PARTS OF THE EXERCISE -
**a)** Answer these questions from the blog post about questioning God after miscarriages:
(i) How many years had the writer and Le Hulk Hubster been together, and how many years married?
(ii) What is the name of the series the post belongs to?
(iii) How many miscarriages did the writer have in total?
**b)** Restate the part of the blog post about questioning God that opens with the words containing "A few months" and closes with "was in pain?", substituting "pleas" for "prayers".
**c)** Pick up the blog post about questioning God after miscarriages and continue it from its final line.
== DOCUMENT TEXT
I questioned the existence of God when.....

Hey there my dear readers,

I think you guys would have noticed that everyday I try my very best to post a blog post. I wanted to try to post really personal and intimate stories of my life, my journey, my memories and so on. So here is one of the personal part of lives I will be blogging about called #Clarespeaks where I share personal stories or feelings, basically where I speak my mind.

Today's topic is..

I questioned the existence of God when...

... when I had my miscarriage.

Many of you know by now that Le Hulk Hubster and I have had our difficulties to conceive. We've been together for 8 years and married for 4 years now. And we have had a total of 8 miscarriages. 

When I went through my 1st miscarriage, it was a total nightmare. I could not believe that this was happening to us, here we were after marriage eager to start our little family. I felt as if God didn't want happiness for us, I felt God was testing us, I felt God was punishing us.

Of course, being brought up in a staunch Roman Catholic family, they kept telling me to pray and turn to God after my first miscarriage. I did. I prayed so hard that I didn't have to go through the pain, the suffering I did after my 1st miscarriage.

A few months later, there was good news. But sadly 2 months later.. Another miscarriage.

I got so angry. I would question God existence! Really?! How cruel can God be? Is he having fun looking at me suffer? Is this some kind of joke to him? Why is he taking away all my children from me?

I continued praying every night. But 3 years passed in a blink of an eye. Eventually I had a total of 8 miscarriages. I felt my prayers were no use. I felt God was punishing me.

Where was God when I needed him most?

Where was God when I was in pain?

Where is God and how could he do this to me?
====
== RECORD SET
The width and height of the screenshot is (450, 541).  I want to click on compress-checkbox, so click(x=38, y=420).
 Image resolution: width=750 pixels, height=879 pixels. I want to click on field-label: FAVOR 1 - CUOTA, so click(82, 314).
====
== RECORD SET
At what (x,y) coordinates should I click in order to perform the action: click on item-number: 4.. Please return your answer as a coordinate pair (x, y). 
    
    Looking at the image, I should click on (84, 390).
====
RESULTS FOR THE EXERCISE -
**a)**
(i) Together for 8 years and married for 4 years.
(ii) #Clarespeaks.
(iii) 8 miscarriages.

**b)**
A few months later, there was good news. But sadly 2 months later.. Another miscarriage.

I got so angry. I would question God existence! Really?! How cruel can God be? Is he having fun looking at me suffer? Is this some kind of joke to him? Why is he taking away all my children from me?

I continued praying every night. But 3 years passed in a blink of an eye. Eventually I had a total of 8 miscarriages. I felt my pleas were no use. I felt God was punishing me.

Where was God when I needed him most?

Where was God when I was in pain?

**c)**
It was a living hell, I felt as if I was being out in this world to be tormented. To make things worst, everyone around me was getting pregnant. It was a babies galore at work all the time. It really killed me.

Every single family function, family members would ask.  "No good news yet? Why so long? What are you waiting for? Eh, no sex a? Your sex life must be bad."

God, that too killed me all the time.

With everything that people were saying, bit by bit.. I started to shut myself out from the church, from God. Where was he when I needed him most? God is supposed to be there right? But where was he in my darkest hour?

My family never gave up on me. They kept pushing me to go back to church, to pray. I, honestly.. I couldn't.. Instead I would listen to reading podcasts and homily podcasts at home instead of going to church. (Hey, to me that was still HOLY ok.)

Le Hulk Hubster and I, we talk a lot. We share our problems and we comfort each other. One of my emotional nights, I cried and asked him.. "Why is God torturing us?" and he answered me "You know what bee, I think God is NOT torturing us. But instead I think he put us on earth to love other people's children who do not have the love they need."

That was when we decided we wanted to adopt.

That was also when I decided to continue praying everyday and turning to God. (And that God never left even when I questioned HIS existence.

Don't get me wrong, I am not looking for sympathy or a whole lecture on God's existence. I do believe in God. Sometimes, it just takes things and people who love you to slap you in the face and say.. "God never left"

So yeah...

Here's my story. Of the time I questioned the existence of God.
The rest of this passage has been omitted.